Я слышала, как мои ученики сплетничали о Рике. Все они хотели попасть в его мастерскую. Он был, несомненно, выдающимся писателем, но, что более важно, его считали невероятно сексуальным и крутым. Он был одет в винтажные джинсы, ездил на мотоцикле и просил студентов называть его Рик, а не профессор Чейзен. Казалось, у него уже был постоянный шлейф поклонниц, следующих за ним по всему кампусу.
— Хотел бы я быть чуть менее знаменитым, — посетовал Рик. — А не читать чертовы ужасные студенческие сочинения часами напролет.
— Мне это знакомо, — засмеялась я. — Я все время читаю дурно написанные эссе.
— Это еще хуже, — проворчал Рик. — Это студенческая фантастика. Я бы скорее прочитал дерьмовое эссе о Вордсворте, чем дерьмовый рассказ.
— А в чем разница? Если писанина плоха, не важно, о чем она.
— Нет, это не так. Только не тогда, когда плохо пишут о сексе в общежитии, о том, что ты накурился или страдаешь анорексией.
— Но разве ты не должен писать то, что тебе знакомо? Это же первое правило курса творческого письма, разве нет? — Немного удивилась я.
— Если это так, то студенты должны жить более интересной жизнью, — вздохнул Рик. — Или, может быть, я веду себя, как старый козел. Наверное, я забыл, каково это — быть восемнадцатилетним. — Он сунул стопку бумаг обратно в сумку. — Заскочишь сегодня выпить?
— Конечно, — ответила я, стараясь не выдать своего нетерпения.
Он наклонился, чтобы поцеловать меня в щеку, его губы были в дразнящей близости от моих. Я смотрела, как он уходит, небрежно перекинув сумку через плечо. И я была не единственной, кто провожал его взглядом. Несколько пар глаз следили за ним, когда он пересек патио и нырнул в боковой вход.

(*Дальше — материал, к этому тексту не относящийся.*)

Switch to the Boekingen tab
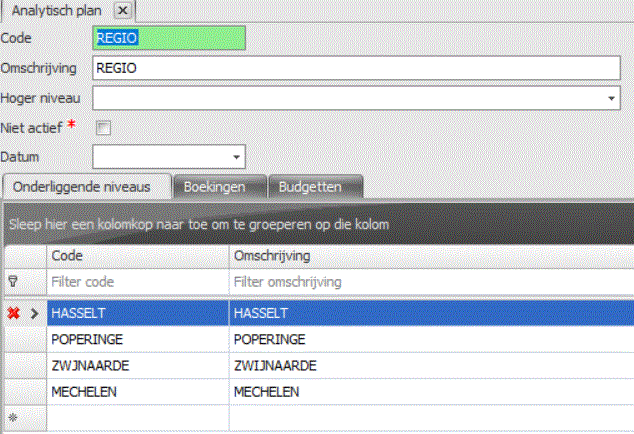 [219, 186]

Через несколько минут мотоцикл завелся и с ревом унесся прочь.
ВСЕ ГОВОРЯТ, ЧТО УЧИТЕЛЯ НЕ ДОЛЖНЫ выделять фаворитов среди своих учеников так же, как родители не должны выделять одного из своих детей, но у каждого учителя, которого я знала, были любимчики, и Эмили Янг определенно была моей. Она была высокой, атлетически сложенной теннисисткой, с длинными конечностями. Как она успевала ходить на тренировки и ездить на матчи, продолжая выполнять все свои домашние задания и получать только высшие баллы, я понятия не имела. Она никогда не просила о продлении срока сдачи, и никогда не просила о специальном жилье. С тех пор, как она перешла на английский на втором курсе, она посещала все мои занятия.

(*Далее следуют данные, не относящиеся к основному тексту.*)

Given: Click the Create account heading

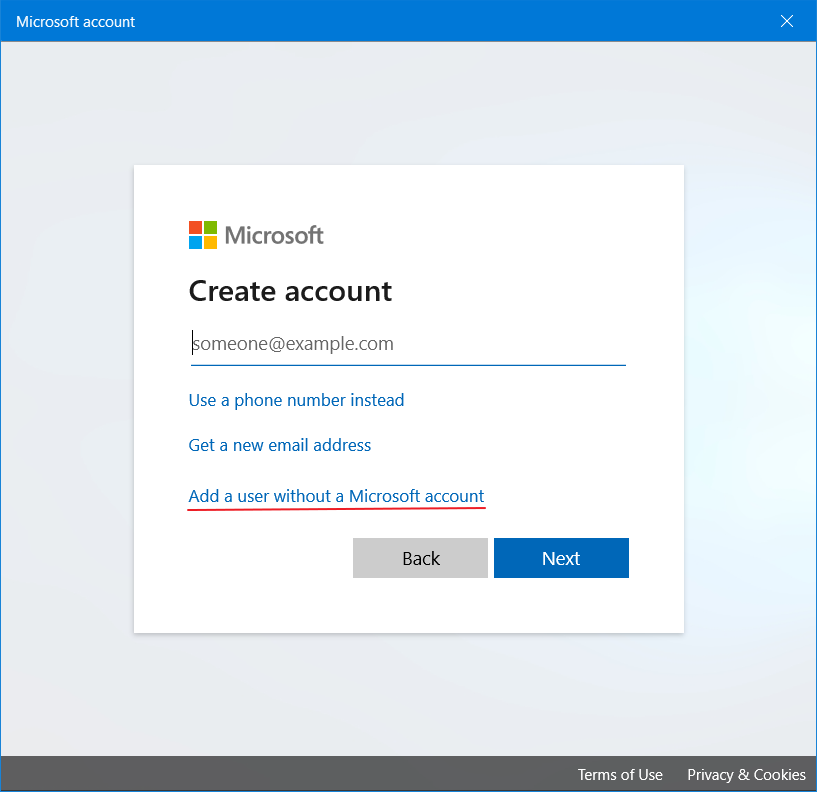Looking at the screenshot, I should coord(290,291).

Она ждала меня у дверей кабинета, одетая в теннисную форму, а рядом с ней лежала огромная сумка с ракетками.
— Как у тебя дела? — спросила я, обнимая ее и впуская в свой кабинет.
— Я в порядке. — Она застенчиво улыбнулась мне. — Сегодня утром я подала заявку на участие в художественном семинаре Ричарда Чейзена.